____ Study text

Tag: crisis

What do you do “out of hours”?

I really needed crisis support on Friday but didn’t get it. After therapy group I was spiraling down and out of control, then a number of bad events came snowballing, knocking me further down. I had a brief conversation with the duty line at the hospital and was supposed to get to speak to them again later in the afternoon but they didn’t have time. I was in pieces, cut and was on the edge of the very dangerous place I cannot take a single step more and decide to end it. Thanks be to God I didn’t but I took a higher dose of my tablets than I should to knock me out and stop the hurt (not really an overdose as it wasn’t over the maximum dose of anything, but I took more than I’m prescribed and everything together).

I’ve been fighting through this weekend as I’m working. What I want is numb, stay at home, stay under a blanket, no more feeling, no more thinking, no more hallucinations, no more noise in my head, never have to speak again, never do more harm, someone to hold me, to go to the dissociated place, forget everything I have to fight through and just stop and be allowed to need it to be no more, stop, sleep.

What do you do when you feel this and you can’t get help? It’s the weekend and/or evening. I couldn’t get help from the hospital on Friday. There will be nobody available until Monday and who knows if they will have time then to see or call me.

I could go to A&E but I wasn’t sure what they’d do, and it’s not really an emergency and there isn’t an instant solution. I need more help day to day. I could call 111 the NHS out of hours line, but they tend to tell you to go to A&E if you admit to self harming or being suicidal. They’d probably take my tablets away too. When I’ve been put in touch with a community crisis team before I’ve actually found it really unhelpful. They did not (in my uneducated opinion) understand BPD. What they said piled on the guilt and made me closer to ending my life and they were determined to show me I didn’t need (or deserve,  I feel) any help and Iwasn’t genuine. If i got that right now I would go through with ending it.

Part of the problem needing help out of hours is having to try to explain your whole story – trauma, abuse,  flashbacks, hallucinations, voices, BPD, hurt, fear, desperation and needing to end it – to someone who doesn’t know you or the therapy you’re having. It’s too frightening to do and the cost of being misunderstood too great.

________

- Required actions -
(1) In the post on crisis support, name each source of help the writer weighs in the paragraph that begins "I could go to A&E".
(2) Condense the paragraph of the post on crisis support that starts "Part of the problem needing help out of hours" into one or two sentences, retaining its main points.
The data are not required for any of this work.

____ Record set

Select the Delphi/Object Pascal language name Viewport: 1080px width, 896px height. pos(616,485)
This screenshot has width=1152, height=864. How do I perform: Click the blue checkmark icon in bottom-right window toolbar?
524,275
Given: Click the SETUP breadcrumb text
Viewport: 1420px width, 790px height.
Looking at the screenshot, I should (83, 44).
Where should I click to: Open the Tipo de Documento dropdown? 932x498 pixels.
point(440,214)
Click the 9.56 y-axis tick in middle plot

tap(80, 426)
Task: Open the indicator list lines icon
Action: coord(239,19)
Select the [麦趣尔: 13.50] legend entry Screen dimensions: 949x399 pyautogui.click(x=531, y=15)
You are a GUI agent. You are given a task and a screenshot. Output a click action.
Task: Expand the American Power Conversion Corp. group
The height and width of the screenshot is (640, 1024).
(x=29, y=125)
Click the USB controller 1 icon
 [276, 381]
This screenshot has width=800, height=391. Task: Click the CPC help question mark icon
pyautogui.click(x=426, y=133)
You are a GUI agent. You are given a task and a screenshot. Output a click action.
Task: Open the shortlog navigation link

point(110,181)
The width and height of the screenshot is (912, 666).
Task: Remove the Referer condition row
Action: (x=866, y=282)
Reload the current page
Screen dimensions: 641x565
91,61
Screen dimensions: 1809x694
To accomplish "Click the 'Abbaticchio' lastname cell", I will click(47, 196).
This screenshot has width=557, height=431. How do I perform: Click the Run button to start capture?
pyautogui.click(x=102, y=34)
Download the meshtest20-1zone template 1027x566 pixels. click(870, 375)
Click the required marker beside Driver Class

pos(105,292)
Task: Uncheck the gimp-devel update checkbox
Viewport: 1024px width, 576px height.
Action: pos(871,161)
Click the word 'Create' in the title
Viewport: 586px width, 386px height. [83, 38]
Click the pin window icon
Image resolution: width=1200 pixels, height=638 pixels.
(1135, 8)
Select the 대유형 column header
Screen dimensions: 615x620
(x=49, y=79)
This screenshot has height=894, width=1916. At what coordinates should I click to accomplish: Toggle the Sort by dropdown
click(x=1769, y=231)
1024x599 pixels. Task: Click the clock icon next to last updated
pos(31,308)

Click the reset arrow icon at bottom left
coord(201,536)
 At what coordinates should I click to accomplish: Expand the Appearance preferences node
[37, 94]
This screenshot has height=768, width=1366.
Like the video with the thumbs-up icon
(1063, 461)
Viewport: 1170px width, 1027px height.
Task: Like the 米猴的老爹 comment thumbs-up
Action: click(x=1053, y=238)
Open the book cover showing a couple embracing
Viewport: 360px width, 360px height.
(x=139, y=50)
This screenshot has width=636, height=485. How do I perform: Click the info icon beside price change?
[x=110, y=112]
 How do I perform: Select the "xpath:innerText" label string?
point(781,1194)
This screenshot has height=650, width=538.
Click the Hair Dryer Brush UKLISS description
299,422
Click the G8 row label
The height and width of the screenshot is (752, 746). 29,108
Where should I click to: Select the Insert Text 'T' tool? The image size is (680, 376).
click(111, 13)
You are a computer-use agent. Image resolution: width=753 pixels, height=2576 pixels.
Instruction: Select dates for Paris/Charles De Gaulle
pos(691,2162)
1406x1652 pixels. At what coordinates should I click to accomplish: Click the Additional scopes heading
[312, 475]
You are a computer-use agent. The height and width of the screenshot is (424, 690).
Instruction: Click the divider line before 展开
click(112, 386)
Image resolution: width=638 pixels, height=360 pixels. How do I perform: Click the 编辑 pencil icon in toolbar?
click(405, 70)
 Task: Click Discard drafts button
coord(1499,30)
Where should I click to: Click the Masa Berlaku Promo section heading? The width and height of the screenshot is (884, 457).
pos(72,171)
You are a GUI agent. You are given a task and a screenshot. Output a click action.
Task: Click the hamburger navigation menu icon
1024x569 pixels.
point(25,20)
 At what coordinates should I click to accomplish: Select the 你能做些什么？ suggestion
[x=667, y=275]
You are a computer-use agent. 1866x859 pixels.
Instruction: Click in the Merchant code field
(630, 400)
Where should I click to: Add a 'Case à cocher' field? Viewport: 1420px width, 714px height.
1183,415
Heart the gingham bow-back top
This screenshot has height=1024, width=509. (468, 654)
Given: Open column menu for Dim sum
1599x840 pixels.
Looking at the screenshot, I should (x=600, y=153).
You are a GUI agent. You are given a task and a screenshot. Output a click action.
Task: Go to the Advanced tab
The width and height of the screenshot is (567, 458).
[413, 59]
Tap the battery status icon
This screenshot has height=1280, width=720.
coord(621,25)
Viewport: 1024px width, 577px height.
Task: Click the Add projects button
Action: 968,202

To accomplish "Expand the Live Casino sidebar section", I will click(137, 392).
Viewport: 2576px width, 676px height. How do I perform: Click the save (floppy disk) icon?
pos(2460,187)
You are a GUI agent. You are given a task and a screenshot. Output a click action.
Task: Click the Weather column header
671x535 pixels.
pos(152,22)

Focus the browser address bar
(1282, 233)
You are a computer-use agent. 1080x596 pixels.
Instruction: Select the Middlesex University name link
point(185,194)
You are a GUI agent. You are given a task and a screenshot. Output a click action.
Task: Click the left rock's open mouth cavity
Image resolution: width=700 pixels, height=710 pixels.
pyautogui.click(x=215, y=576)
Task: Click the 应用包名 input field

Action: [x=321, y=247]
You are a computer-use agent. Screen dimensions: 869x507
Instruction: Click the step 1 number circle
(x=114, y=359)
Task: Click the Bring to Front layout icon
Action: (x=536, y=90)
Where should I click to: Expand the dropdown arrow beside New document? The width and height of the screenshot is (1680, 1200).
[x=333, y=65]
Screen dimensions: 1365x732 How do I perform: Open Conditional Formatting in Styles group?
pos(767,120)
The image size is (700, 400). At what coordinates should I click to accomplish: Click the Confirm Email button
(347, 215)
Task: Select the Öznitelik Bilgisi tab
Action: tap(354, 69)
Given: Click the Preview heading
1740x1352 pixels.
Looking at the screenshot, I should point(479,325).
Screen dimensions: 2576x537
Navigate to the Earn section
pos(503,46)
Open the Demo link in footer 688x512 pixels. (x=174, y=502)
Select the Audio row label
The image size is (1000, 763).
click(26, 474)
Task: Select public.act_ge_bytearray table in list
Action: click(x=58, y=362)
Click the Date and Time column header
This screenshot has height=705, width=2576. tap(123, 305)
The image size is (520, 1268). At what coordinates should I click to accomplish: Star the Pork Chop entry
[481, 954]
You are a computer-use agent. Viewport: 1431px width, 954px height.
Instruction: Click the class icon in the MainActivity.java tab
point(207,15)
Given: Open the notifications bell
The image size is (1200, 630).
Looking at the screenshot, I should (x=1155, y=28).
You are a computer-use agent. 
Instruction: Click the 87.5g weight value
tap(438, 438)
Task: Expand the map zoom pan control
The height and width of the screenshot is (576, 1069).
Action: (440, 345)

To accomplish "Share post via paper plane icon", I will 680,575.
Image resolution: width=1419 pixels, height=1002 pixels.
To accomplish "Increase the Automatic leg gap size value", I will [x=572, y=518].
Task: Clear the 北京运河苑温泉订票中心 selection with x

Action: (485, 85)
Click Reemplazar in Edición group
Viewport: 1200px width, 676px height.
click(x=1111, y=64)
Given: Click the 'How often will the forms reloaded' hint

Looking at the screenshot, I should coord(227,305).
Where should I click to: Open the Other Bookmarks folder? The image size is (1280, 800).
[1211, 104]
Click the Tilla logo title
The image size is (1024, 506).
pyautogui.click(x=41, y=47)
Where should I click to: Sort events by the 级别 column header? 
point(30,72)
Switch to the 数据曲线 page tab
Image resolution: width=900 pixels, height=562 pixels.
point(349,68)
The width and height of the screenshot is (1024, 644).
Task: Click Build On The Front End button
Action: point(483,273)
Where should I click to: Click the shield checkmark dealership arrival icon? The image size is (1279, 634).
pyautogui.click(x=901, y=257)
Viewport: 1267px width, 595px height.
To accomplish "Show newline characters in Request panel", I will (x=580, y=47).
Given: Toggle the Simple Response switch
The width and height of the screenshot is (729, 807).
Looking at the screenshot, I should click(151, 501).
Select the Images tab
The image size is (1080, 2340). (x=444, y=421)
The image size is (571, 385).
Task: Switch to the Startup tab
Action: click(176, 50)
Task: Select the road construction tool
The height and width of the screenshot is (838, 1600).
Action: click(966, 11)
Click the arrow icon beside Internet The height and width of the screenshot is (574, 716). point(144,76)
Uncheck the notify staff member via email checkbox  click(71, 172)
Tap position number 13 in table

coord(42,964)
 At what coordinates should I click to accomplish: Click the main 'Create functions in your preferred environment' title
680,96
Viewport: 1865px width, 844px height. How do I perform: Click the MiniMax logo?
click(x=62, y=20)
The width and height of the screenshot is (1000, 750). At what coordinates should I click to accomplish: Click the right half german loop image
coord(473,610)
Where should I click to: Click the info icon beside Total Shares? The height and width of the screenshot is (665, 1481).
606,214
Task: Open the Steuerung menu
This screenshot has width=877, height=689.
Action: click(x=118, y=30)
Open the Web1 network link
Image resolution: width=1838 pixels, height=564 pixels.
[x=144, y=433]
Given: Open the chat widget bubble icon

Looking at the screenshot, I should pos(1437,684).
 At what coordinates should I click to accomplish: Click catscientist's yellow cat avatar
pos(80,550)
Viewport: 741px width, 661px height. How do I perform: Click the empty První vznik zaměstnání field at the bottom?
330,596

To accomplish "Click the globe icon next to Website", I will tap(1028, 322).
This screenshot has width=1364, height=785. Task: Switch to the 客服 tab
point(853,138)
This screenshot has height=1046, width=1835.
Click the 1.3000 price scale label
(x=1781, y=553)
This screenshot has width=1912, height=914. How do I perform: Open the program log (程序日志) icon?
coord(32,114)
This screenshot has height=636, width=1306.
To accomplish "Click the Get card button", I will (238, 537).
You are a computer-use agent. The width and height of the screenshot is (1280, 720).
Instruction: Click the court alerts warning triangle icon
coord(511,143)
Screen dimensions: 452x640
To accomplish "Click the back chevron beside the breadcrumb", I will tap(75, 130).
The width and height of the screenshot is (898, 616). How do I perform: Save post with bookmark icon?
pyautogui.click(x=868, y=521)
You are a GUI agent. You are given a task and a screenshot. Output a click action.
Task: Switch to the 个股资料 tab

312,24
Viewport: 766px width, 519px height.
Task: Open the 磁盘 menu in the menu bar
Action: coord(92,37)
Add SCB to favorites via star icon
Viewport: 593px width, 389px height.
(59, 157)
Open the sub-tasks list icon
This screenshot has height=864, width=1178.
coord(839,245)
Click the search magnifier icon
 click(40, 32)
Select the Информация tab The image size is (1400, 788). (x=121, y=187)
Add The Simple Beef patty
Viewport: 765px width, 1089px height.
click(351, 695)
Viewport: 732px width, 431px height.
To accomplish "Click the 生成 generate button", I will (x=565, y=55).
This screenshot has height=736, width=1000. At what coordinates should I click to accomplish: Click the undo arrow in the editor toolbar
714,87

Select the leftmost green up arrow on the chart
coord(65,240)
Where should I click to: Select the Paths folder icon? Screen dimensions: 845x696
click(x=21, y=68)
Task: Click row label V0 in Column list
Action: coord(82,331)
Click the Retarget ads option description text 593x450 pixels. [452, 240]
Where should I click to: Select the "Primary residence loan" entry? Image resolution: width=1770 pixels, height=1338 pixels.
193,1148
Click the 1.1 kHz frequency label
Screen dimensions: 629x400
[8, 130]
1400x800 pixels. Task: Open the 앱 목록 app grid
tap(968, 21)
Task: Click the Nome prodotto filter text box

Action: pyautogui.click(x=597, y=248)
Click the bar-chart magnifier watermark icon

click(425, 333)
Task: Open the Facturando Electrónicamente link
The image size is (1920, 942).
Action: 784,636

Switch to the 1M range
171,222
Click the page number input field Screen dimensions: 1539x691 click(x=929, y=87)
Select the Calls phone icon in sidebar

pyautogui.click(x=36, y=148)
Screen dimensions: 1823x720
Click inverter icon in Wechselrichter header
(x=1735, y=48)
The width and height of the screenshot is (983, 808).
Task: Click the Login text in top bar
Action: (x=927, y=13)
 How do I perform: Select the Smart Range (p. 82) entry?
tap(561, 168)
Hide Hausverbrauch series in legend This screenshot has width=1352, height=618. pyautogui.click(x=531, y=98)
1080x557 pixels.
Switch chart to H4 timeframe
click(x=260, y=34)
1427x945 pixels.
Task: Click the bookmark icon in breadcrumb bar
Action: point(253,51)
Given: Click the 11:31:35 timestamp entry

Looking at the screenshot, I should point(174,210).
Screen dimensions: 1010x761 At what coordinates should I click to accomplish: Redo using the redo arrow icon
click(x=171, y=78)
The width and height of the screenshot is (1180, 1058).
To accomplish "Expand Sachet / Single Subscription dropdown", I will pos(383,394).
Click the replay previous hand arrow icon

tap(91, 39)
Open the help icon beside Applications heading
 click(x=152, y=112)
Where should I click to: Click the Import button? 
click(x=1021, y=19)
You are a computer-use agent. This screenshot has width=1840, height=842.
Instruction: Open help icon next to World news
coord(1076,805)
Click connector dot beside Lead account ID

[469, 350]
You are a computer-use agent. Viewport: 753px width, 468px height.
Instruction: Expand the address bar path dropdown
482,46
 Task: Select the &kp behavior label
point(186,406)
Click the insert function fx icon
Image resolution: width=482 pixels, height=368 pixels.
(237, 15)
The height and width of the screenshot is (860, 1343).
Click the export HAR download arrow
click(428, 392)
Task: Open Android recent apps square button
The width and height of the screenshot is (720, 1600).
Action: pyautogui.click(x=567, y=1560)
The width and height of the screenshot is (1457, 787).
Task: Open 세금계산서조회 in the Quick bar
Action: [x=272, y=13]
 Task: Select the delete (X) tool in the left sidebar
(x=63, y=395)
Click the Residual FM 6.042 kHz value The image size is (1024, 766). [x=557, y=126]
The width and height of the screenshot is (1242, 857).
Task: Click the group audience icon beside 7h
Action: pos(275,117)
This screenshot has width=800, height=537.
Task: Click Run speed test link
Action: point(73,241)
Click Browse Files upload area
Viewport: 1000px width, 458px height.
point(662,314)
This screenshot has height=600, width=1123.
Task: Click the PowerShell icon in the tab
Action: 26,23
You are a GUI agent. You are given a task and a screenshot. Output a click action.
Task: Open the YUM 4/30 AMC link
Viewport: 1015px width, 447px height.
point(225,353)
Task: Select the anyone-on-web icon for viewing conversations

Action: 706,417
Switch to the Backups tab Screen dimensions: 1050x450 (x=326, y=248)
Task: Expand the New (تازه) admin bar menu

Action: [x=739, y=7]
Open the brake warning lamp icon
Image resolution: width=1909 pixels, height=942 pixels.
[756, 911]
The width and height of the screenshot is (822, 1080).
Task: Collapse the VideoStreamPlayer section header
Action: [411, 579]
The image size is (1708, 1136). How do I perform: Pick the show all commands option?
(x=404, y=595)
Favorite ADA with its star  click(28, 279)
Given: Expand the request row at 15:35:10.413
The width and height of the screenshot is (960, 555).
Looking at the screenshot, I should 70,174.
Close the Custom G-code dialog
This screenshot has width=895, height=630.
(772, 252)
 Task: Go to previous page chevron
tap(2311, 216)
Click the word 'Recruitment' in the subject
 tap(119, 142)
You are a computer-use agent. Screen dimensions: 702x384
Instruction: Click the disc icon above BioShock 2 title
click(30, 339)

________

- Exercise answers -
(1)
- A&E
- 111, the NHS out of hours line
- A community crisis team

(2) Getting help out of hours means explaining one's whole story (trauma, abuse, flashbacks, hallucinations, voices, BPD, hurt, fear, desperation and needing to end it) to someone unfamiliar with the person or their therapy. This is too frightening, and the cost of being misunderstood is too great.